> **Assignment**:
Please copy each line of the listing that includes the string "computer".

> **Data for this exercise**:

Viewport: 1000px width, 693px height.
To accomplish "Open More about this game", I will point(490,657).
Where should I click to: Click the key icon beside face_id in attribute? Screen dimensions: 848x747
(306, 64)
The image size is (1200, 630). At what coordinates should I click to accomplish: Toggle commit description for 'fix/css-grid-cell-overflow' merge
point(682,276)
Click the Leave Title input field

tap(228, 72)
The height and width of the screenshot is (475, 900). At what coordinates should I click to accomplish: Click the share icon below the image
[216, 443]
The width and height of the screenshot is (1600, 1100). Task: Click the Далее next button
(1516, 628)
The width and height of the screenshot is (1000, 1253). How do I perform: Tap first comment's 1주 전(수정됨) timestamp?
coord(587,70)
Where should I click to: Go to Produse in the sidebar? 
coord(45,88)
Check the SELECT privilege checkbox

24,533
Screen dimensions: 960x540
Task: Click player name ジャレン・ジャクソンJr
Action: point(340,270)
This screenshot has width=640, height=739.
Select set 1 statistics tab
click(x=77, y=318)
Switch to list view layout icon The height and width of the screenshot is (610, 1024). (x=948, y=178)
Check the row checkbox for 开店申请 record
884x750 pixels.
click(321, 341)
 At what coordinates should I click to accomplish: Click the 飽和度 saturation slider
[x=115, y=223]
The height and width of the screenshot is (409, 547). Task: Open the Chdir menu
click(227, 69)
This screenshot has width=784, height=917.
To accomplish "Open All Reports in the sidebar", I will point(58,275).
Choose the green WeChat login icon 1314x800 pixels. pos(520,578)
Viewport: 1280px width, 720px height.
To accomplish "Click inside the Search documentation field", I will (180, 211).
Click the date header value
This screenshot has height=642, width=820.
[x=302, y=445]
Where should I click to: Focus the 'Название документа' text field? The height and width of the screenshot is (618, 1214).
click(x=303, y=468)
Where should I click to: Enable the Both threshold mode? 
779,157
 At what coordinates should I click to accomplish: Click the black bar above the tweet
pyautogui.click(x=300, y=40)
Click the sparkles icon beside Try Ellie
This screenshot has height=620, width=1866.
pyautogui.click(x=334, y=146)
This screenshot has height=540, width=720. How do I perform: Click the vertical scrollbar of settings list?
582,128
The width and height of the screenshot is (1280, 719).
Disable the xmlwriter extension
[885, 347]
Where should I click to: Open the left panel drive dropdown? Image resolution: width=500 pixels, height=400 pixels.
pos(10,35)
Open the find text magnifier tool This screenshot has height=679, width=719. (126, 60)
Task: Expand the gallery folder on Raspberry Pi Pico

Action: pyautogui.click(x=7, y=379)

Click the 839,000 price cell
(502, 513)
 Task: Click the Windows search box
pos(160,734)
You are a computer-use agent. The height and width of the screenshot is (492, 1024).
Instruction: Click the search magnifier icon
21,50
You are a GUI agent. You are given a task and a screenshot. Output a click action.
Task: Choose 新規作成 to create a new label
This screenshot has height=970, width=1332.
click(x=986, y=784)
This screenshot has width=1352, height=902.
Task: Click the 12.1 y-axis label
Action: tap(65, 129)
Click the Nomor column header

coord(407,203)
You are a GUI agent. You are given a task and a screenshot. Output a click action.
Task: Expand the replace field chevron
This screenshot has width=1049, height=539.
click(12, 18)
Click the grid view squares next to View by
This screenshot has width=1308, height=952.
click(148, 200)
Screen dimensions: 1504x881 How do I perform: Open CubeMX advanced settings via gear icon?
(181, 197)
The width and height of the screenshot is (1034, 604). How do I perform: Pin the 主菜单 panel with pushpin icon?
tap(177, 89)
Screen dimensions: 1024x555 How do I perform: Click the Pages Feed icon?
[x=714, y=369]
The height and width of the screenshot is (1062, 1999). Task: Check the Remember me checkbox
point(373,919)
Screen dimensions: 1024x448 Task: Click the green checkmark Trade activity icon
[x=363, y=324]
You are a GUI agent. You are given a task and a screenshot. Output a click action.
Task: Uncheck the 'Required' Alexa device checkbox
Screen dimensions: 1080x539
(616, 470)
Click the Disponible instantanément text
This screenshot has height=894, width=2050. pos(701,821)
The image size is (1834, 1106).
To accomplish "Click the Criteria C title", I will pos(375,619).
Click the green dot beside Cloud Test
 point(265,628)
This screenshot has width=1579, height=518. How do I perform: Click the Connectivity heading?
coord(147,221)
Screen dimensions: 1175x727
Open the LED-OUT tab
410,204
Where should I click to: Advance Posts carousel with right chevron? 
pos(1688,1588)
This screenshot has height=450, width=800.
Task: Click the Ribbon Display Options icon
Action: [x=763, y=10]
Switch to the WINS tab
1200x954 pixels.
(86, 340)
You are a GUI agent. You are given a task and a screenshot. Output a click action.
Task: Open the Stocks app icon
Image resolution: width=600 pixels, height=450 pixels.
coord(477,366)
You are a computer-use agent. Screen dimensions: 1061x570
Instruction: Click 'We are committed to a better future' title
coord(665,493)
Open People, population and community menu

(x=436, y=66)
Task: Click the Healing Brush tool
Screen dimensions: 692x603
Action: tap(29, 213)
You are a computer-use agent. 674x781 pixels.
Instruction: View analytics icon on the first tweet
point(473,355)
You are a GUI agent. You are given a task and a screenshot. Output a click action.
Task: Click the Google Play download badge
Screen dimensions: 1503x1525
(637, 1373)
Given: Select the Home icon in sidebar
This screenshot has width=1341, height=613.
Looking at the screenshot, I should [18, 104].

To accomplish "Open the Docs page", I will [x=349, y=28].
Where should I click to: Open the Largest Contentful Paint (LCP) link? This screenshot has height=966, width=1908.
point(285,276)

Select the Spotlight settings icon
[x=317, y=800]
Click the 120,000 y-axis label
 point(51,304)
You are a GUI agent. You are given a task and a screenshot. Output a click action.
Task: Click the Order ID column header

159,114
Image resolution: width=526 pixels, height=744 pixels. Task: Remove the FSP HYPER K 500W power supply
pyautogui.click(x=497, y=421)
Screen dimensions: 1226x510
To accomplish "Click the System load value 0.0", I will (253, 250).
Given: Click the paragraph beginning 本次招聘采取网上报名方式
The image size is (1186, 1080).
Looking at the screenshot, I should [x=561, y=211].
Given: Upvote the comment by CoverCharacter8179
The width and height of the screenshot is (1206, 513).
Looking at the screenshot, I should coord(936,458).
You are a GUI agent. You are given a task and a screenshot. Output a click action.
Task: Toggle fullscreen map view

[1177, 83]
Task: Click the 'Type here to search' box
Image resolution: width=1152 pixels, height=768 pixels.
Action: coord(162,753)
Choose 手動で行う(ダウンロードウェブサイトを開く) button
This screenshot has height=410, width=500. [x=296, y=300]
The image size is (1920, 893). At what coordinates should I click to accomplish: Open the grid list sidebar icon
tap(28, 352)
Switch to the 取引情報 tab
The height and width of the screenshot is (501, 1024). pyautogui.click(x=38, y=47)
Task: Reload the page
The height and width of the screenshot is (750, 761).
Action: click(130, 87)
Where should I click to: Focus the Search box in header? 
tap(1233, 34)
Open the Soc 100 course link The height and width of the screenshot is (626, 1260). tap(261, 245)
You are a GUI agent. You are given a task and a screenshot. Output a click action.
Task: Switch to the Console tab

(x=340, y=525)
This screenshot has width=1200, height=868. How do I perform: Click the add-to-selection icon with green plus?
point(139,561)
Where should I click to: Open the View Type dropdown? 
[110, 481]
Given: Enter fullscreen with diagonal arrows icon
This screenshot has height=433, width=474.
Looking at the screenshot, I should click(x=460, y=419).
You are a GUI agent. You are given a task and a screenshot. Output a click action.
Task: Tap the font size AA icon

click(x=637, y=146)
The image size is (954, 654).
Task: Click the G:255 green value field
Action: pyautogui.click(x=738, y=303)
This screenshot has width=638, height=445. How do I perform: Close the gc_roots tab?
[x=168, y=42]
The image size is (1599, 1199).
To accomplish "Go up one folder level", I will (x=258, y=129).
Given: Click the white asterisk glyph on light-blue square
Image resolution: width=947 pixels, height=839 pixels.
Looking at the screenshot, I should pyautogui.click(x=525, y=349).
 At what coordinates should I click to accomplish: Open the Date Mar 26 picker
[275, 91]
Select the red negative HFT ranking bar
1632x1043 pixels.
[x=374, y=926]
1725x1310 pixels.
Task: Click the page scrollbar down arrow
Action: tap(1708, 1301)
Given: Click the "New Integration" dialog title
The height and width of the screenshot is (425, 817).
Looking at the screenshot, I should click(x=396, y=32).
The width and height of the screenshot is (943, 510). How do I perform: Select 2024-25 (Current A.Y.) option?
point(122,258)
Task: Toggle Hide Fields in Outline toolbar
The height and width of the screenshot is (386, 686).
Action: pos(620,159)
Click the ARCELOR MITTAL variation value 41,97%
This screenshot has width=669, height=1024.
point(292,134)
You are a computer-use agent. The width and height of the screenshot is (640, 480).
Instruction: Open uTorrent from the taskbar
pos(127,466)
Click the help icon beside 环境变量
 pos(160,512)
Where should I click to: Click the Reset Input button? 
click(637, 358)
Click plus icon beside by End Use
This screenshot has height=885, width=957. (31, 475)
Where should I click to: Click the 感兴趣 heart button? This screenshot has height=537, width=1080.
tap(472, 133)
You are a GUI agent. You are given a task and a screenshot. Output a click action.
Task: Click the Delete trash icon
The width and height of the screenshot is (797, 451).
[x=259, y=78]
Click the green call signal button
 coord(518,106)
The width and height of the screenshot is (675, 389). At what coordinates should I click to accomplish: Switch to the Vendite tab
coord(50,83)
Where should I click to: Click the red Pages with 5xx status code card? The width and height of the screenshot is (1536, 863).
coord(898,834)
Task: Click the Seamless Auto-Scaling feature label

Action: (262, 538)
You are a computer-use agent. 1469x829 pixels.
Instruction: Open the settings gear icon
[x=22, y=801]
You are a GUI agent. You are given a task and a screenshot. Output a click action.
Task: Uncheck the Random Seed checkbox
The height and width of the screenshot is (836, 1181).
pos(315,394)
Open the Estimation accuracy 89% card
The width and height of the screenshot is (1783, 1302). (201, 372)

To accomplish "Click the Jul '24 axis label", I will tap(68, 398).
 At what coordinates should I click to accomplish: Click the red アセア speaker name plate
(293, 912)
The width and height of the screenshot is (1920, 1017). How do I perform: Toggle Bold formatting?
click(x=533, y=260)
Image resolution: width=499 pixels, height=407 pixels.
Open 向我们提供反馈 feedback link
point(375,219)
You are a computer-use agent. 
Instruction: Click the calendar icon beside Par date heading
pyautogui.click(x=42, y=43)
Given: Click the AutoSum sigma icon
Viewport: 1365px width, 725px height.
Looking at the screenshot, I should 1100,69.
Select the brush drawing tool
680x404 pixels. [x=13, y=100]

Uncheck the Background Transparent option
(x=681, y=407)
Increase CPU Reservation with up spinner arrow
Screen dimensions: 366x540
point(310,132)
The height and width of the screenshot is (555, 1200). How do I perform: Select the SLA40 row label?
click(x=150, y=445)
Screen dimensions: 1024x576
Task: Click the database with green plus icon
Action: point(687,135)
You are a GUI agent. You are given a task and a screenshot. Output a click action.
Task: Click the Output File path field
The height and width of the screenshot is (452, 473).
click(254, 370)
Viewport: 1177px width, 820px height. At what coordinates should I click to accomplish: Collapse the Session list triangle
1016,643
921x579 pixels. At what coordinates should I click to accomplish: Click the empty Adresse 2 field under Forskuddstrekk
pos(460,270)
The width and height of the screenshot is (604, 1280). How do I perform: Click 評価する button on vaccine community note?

> **Answer section**:
You are a computer-use agent. The height and width of the screenshot is (492, 1024).
You are a computer-use agent. Screen dimensions: 1061x570
You are a computer-use agent. 674x781 pixels.
You are a computer-use agent. The width and height of the screenshot is (640, 480).
You are a computer-use agent. 1469x829 pixels.
You are a computer-use agent. 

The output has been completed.